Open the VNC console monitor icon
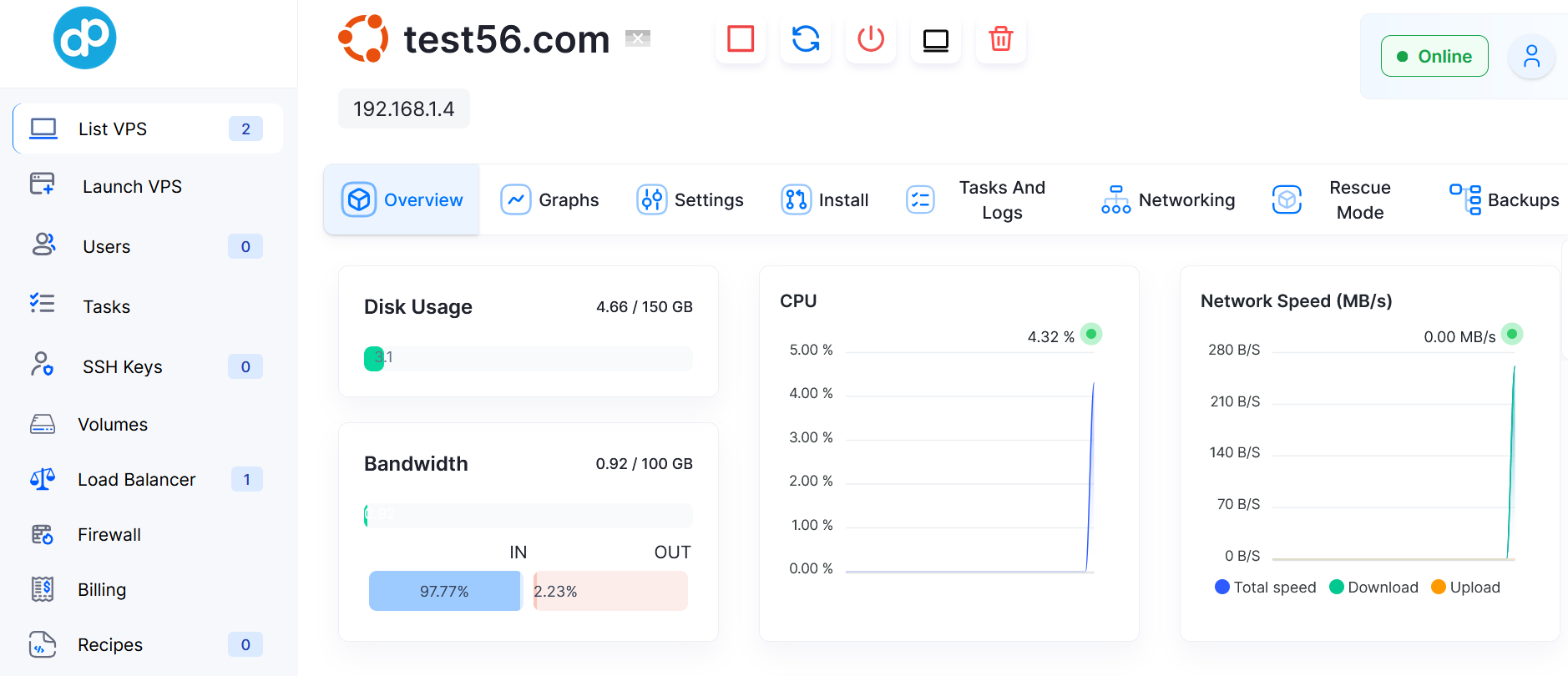Viewport: 1568px width, 676px height. (936, 39)
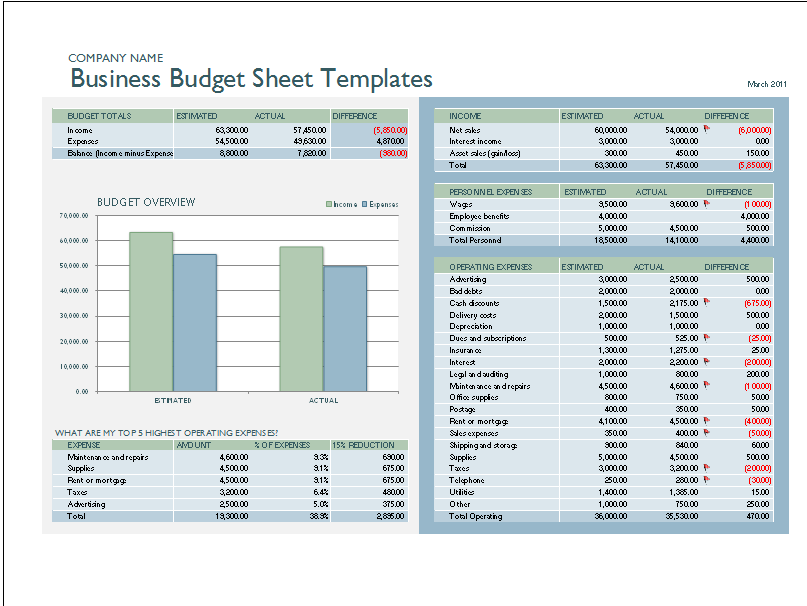Click the flag in Taxes operating row
This screenshot has width=807, height=606.
pos(706,468)
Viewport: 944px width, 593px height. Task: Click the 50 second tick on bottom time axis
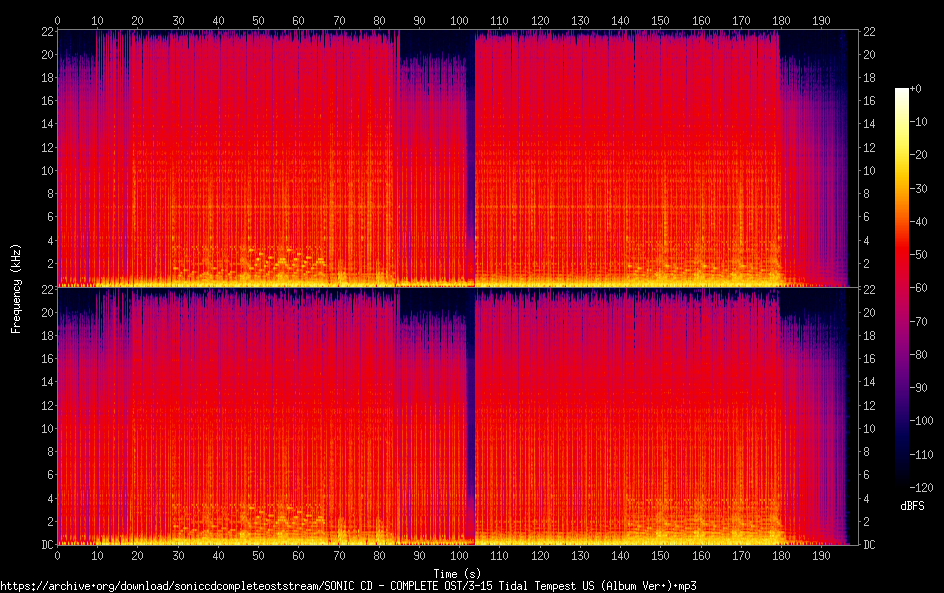pos(258,555)
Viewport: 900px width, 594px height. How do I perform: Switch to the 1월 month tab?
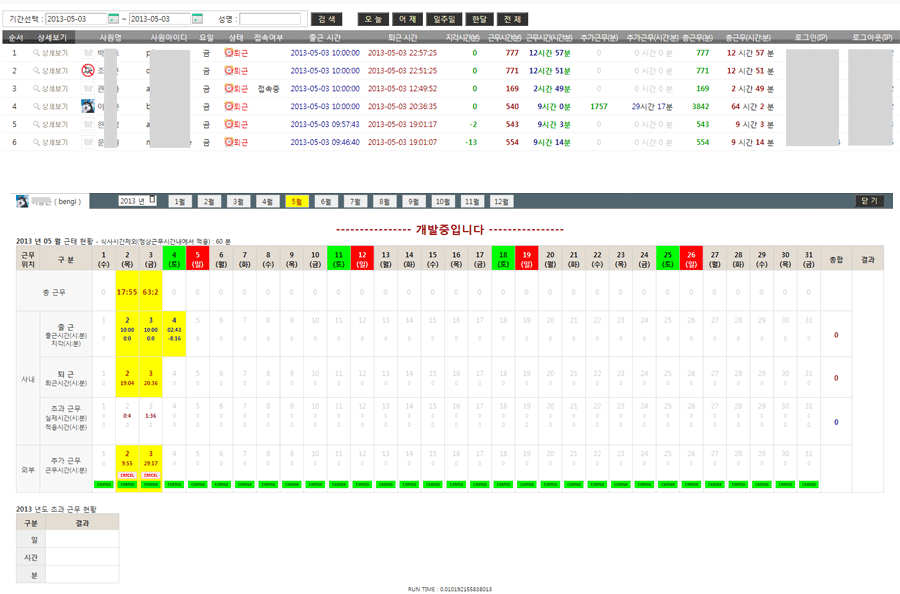pos(179,201)
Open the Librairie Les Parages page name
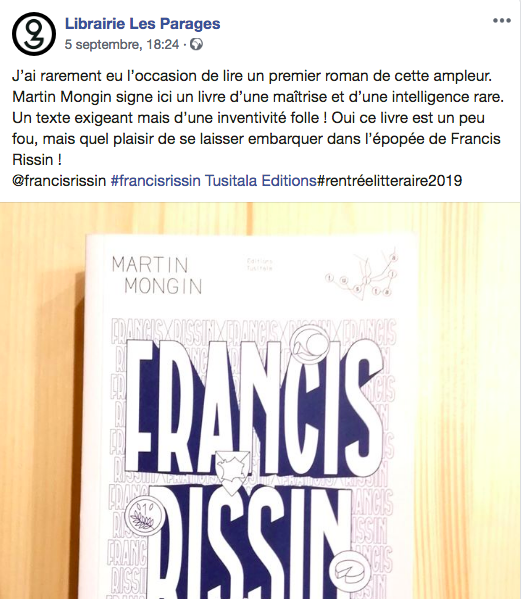Screen dimensions: 531x599 pyautogui.click(x=142, y=24)
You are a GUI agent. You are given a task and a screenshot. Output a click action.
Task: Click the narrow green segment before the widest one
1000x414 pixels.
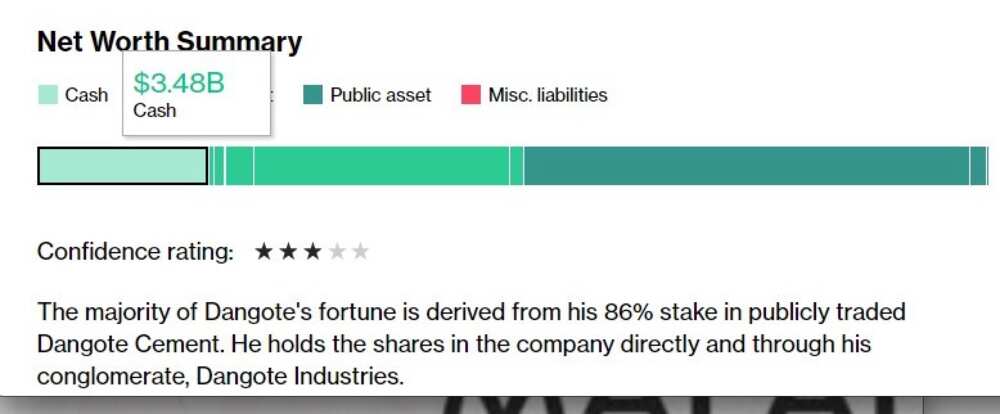tap(239, 166)
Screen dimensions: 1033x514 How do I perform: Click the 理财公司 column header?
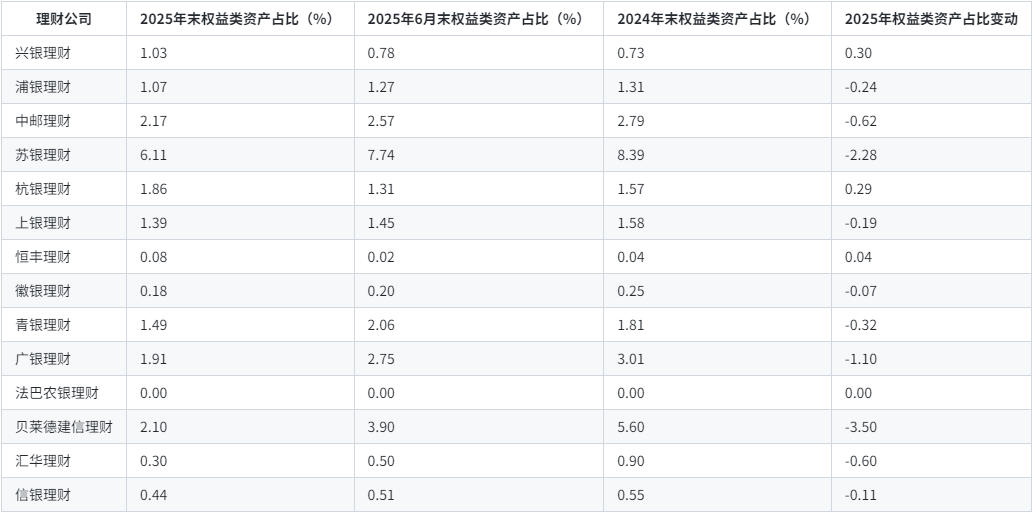(x=64, y=19)
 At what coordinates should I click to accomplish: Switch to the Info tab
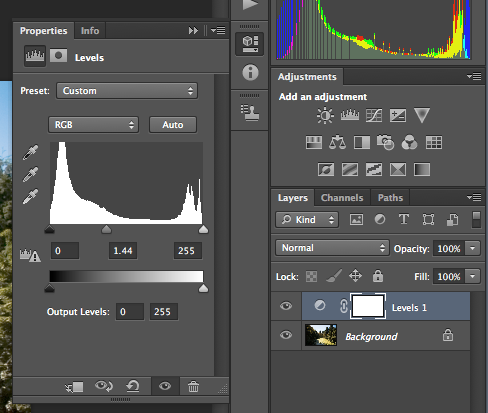90,31
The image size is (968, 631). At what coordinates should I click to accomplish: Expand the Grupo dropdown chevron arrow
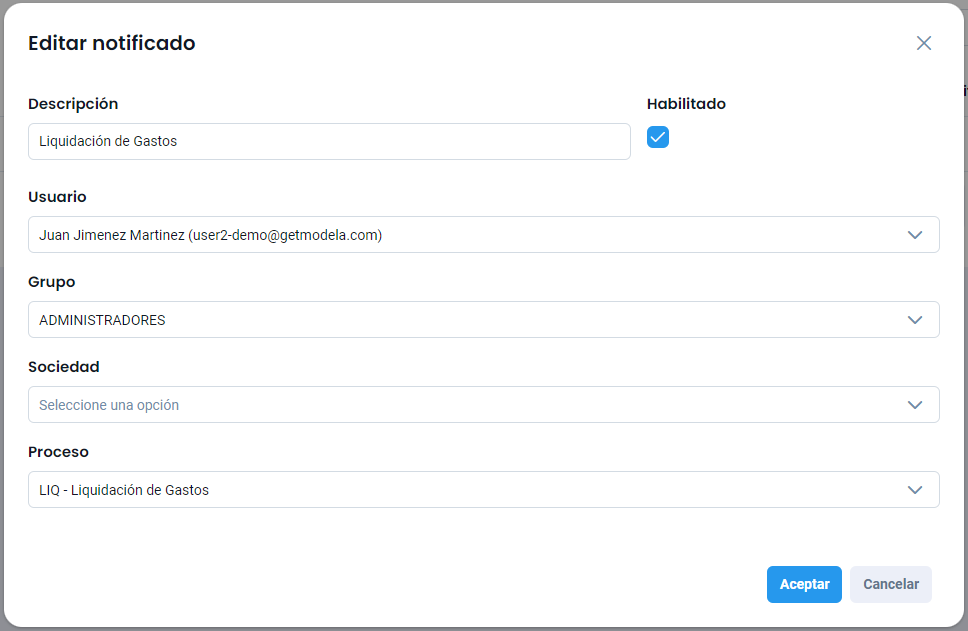(914, 320)
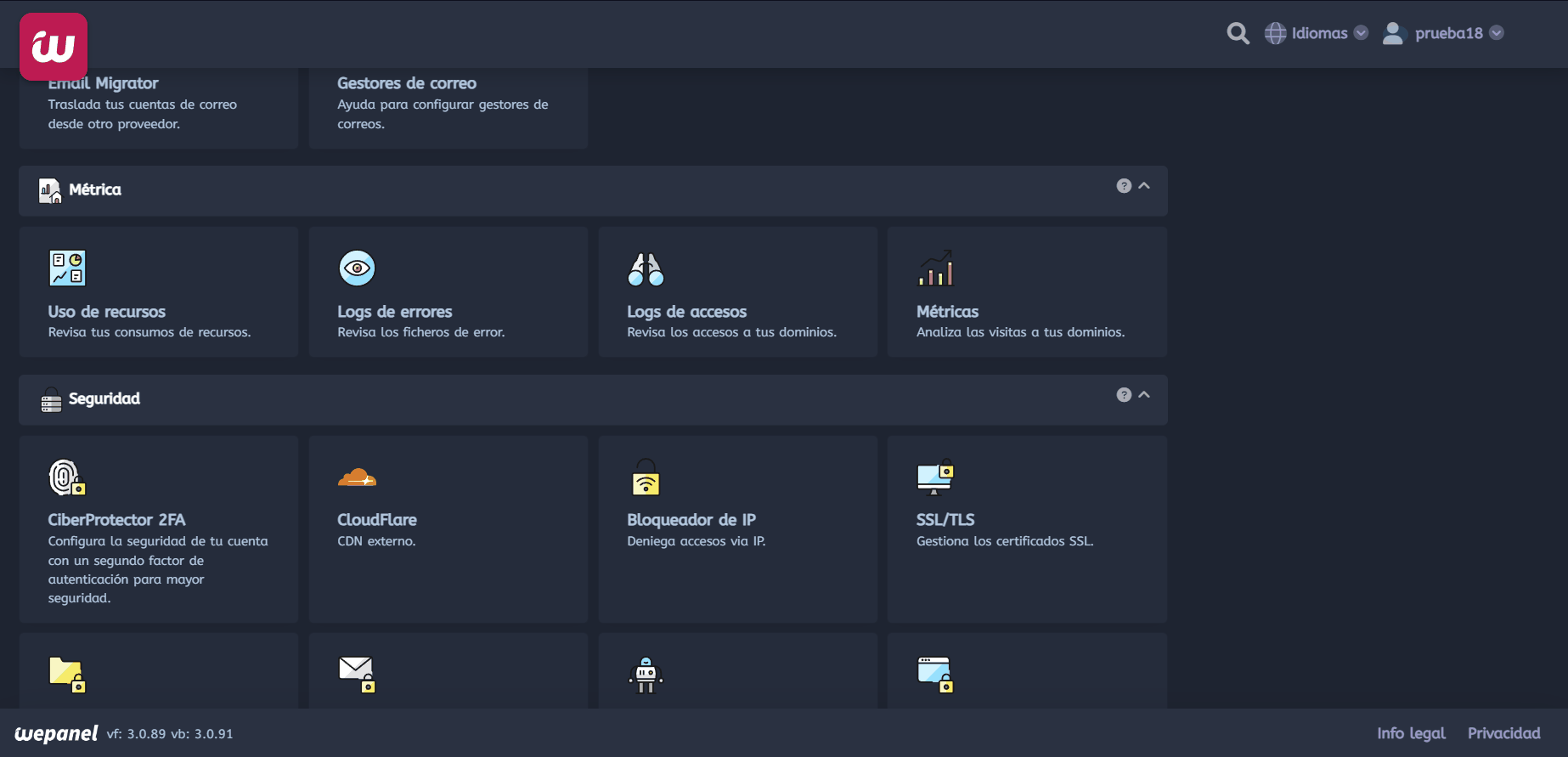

GOAL OF THE EXERCISE:
A word-for-word copy is needed of the lines from the line holding "At what coordinates should I click to accomplish: Switch" through the end of the records, both included, excluding every picture.

EXERCISE ANSWER:
 At what coordinates should I click to accomplish: Switch to the Info tab
90,31
The image size is (968, 631). At what coordinates should I click to accomplish: Expand the Grupo dropdown chevron arrow
(914, 320)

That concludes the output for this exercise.